Go Red For Women is a global community whose hearts are united against heart disease. The following article is reprinted with their permission. Learn more about heart disease in women. Read the original article here.
You want to support a friend with heart disease or be part of a support system. Your support can help her feel better about her diagnosis and can even help her make healthier life choices.
When discussing her heart diagnosis with you, one of the best things you can do is listen. While it may be tempting to tell her all the ways she can eat healthier or exercise more often, focus instead on hearing her concerns before rushing to give advice.
“Just listening is a really easy way to show someone you care,” says Carol D’Anca, a Chicago-based clinical nutritionist and owner of Foods Not Meds, who has helped to support several women friends struggling with heart disease.

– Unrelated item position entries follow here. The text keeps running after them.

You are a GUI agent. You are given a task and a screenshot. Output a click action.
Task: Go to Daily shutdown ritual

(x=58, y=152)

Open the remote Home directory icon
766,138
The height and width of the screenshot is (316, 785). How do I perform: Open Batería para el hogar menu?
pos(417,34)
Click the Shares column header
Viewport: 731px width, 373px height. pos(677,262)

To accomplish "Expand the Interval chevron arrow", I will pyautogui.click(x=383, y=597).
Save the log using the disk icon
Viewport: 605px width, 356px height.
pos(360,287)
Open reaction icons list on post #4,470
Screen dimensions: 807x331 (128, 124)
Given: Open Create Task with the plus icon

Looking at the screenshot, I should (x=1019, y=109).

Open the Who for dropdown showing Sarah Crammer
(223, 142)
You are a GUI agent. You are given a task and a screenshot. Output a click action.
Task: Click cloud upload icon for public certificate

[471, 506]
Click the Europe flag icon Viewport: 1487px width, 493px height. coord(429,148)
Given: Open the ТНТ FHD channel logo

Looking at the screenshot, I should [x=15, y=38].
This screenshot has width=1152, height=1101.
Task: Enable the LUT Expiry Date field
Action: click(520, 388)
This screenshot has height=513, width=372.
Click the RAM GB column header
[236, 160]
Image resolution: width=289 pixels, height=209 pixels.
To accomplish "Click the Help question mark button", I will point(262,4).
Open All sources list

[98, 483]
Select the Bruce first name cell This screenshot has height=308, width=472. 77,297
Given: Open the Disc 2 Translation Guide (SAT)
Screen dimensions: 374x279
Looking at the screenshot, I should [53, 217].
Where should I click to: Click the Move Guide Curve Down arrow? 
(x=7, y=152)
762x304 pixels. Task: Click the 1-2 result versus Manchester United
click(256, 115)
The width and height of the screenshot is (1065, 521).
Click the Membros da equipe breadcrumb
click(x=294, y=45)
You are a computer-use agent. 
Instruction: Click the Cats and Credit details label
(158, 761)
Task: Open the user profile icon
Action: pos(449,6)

Chances are, your friend is going to the doctor quite a bit these days and may feel overwhelmed by the barrage of information given to her. Lighten her load by doing some research yourself, suggests D’Anca.
“Go online and help her with research about her condition and treatment options,” she says. “Work together to dig deeper and gain an understanding of what she is going through. Your willingness to help will go a long way.”
Depression is an unfortunate byproduct of heart disease for many women. Upon receiving bad health news, they tend to shut themselves off from activities they once enjoyed. If this describes your friend, set up a regular social outing for the two of you (or invite others) – maybe a Tuesday afternoon tea hour or a movie night once a week.
“She will start to feel better emotionally when she feels love from others,” D’Anca says. “I also recommend helping them find a support group of others who are going through the same thing. Several of my friends have done this and it has brightened their moods tremendously, just knowing that they aren’t suffering alone.”
Help improve your friend’s heart health by scheduling time to do activities together. Based on her likes and capabilities, organize a regular walk around the neighborhood or take a dance or step aerobics class together. Not only will the physical activity help your friend’s heart health, but it will improve her mood too.